Extract provided ->
And my first job was at Penguin where I got to do some editorial and that's when I knew I wanted to be an editor, but there wasn't a role for me there. So then I went to work for a packager called Working Partners. And it was there that I actually learned the craft of editing and plotting and structure. The thing I feel like I learned at O U P was around care. So my boss, wonderful editor called Lis Cross and I feel like what I learned from her is how you are the sort of custo an a custodian of an or this career and how you are there for them. Not just in their text but in all parts of their career really. And I used to share an office with a wonderful editor called Ron Heep and I remember having a conversation with him, I think I was having quite a tricky edit, just couldn't get the book where it needed to be. And he said, Jasmine, sometimes what you need to do is like, you know, the book is like a kid and sometimes you're just out of time and you've gotta send them off to school. So you've just gotta wipe their faces down, give them a little kiss and send them out into the world. Like the time is up, you do the best that you can.

Speaker 1:

You're also a writer books such as The Secrets of Val Halla, uh, the Amoro Curse. It has to be said that you're full of surprises. I recall when Oliver Twisted was published under the name JD Sharpe probably about 10 years ago. And it wasn't at all what I expected.

Speaker 2:

Well, do you know that is the easiest book I've ever written. I've written 15 books, I've written books for teenagers, I've written picture books, I've written lots of different types of books. Oliver Twisted what I saw was an, was an opportunity so that there had been a lot of conversations around Dickens making Dickens, uh, relevant to teenagers finding a way in for them. And at the same time time there was a real trend for all of these mashups. I'm sure you remember them. Um, Nikki. So pride in Prejudice and Zombies, which was an adult trend, not something that we'd seen, uh, for kids or for teens. And I just remember thinking, goodness me, there's a, there's an opportunity here to explore something. Like I was sort of did the ring, do I commission someone to write this or do I just write it? Because I have such a clear idea in my head about what this thing can and should be. And I've never tried the genre of horror, but I do enjoy reading horror and I just started writing it and I kind of used the original text as the launchpad. It was actually quite an academic exercise in terms of what you kept and what you didn't keep. And then in terms of that character of Oliver Casting No Shade on Mr. Dickens, but Oliver does not change as a character, right? Oliver affects other people, but he's quite a stationary, I would even say stagnant character. So I really wanted to play with this idea of change for Oliver and Choices and all of these things that weren't in the original text. Now what was so wonderful about that work is I'd go into schools and do school visits and some kids would be outraged, really outraged that I'd taken Oliver Twist and I'd done this, that I'd kind of twisted the narrative and would come out fully in defense of Charles Dickens. I was like, well this is done. Exactly the thing that we sort of set out to do is for them to engage. And actually there's a lot of conversations now about whether you leave things alone, right? Do you leave it exactly how that writer wanted it to be? Do you update things? Do you change things? That is a great way to engage young people in books because they have very strong opinions. It can be quite righteous in their belief.

Records provided ->
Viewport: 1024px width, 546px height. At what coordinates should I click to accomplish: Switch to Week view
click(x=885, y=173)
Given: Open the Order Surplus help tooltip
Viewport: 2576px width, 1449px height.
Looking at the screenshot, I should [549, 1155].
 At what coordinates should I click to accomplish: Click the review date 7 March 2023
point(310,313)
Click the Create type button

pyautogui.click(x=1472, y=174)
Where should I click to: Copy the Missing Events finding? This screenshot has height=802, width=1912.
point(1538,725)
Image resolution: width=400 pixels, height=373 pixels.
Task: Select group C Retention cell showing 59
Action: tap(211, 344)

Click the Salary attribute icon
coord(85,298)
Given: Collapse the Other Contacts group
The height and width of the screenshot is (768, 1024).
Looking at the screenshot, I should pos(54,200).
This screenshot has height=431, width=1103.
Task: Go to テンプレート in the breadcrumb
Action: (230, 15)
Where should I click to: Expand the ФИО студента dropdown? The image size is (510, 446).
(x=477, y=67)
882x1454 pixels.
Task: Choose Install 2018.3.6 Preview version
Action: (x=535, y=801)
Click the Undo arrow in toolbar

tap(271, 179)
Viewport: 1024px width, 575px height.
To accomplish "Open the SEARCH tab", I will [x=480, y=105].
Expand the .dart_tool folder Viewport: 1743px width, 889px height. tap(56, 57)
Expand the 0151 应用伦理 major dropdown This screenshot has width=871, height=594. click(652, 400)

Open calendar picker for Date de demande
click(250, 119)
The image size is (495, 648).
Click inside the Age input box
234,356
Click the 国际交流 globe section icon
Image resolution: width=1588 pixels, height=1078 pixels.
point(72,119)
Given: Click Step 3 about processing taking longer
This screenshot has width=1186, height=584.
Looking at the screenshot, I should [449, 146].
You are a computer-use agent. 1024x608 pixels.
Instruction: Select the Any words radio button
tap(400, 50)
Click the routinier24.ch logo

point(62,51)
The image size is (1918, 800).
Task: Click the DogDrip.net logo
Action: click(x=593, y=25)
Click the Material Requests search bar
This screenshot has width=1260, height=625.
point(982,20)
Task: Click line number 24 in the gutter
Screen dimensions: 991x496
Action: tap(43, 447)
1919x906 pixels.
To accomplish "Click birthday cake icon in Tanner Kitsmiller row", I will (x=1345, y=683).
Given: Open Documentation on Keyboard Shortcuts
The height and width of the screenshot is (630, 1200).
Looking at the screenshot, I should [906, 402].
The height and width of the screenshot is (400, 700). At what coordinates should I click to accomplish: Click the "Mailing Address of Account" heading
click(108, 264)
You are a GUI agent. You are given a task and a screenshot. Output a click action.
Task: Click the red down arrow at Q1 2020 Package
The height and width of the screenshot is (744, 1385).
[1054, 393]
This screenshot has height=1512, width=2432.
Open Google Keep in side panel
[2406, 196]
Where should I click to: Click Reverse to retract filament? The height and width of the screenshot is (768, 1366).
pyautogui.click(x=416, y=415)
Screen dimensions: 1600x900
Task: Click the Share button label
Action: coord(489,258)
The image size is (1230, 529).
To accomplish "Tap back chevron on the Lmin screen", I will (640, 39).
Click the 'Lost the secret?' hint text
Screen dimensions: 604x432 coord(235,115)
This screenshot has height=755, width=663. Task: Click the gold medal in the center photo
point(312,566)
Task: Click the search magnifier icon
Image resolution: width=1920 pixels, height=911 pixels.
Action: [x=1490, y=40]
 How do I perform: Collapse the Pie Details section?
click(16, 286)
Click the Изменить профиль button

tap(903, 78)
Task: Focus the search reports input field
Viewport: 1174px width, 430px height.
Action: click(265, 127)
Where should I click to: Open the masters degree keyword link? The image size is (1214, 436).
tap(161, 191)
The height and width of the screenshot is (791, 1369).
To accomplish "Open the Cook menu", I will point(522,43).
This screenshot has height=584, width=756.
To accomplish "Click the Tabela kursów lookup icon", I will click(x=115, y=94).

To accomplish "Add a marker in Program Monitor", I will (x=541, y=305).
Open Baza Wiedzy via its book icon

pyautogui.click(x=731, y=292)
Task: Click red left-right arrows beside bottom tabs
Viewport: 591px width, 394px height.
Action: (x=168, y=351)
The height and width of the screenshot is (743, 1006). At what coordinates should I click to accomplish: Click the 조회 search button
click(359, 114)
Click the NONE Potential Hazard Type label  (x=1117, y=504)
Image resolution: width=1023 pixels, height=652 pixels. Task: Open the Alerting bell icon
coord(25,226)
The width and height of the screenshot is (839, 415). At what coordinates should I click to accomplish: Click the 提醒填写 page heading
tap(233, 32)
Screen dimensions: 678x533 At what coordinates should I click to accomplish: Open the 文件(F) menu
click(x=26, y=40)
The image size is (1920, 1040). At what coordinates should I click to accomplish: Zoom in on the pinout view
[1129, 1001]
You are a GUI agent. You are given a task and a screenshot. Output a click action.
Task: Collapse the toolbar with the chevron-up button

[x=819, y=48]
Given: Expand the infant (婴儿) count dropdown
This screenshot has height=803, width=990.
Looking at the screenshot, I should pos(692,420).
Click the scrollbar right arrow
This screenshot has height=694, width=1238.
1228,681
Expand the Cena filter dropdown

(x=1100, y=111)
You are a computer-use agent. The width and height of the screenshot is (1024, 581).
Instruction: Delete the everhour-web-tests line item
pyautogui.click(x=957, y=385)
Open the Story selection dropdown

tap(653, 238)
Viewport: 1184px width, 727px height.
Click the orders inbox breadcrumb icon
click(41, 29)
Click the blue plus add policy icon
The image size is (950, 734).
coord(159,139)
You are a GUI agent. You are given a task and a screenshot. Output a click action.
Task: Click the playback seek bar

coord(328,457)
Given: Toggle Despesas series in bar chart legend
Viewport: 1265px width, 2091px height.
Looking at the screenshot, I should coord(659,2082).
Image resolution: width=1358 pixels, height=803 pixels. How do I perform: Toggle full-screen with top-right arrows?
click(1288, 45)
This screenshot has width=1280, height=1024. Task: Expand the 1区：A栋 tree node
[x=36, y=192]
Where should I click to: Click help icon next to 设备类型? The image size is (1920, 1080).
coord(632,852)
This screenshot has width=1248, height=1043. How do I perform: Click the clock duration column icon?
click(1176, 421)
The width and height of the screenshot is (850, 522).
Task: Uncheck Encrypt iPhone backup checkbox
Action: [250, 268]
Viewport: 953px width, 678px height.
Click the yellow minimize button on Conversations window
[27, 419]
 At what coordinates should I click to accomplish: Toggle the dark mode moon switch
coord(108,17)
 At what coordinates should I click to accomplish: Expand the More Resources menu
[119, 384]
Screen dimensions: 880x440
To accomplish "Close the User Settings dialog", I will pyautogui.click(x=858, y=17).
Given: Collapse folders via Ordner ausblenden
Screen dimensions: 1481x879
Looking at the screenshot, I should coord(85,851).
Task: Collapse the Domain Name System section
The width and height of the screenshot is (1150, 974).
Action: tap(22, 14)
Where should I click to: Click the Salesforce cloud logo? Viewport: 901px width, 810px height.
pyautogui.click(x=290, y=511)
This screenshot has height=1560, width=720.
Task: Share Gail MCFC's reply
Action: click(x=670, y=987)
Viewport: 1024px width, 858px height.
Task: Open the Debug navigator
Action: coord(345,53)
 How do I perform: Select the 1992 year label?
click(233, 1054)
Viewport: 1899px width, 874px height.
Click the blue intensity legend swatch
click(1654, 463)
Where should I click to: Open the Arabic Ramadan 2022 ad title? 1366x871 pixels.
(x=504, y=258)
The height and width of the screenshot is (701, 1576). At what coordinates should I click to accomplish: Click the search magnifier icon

Tasks to complete ->
[1] Answer these questions about the interview:
(a) Where did the person being interviewed have a first job?
(b) Under what name was Oliver Twisted published?
(c) How many books does the person being interviewed say they have written?
[2] Copy the interview word for word from "You're also a" to "what I expected.".
The rows are separate material and have no connection to the interview.

Solutions below ->
[1]
(a) At Penguin.
(b) JD Sharpe.
(c) 15.

[2]
You're also a writer books such as The Secrets of Val Halla, uh, the Amoro Curse. It has to be said that you're full of surprises. I recall when Oliver Twisted was published under the name JD Sharpe probably about 10 years ago. And it wasn't at all what I expected.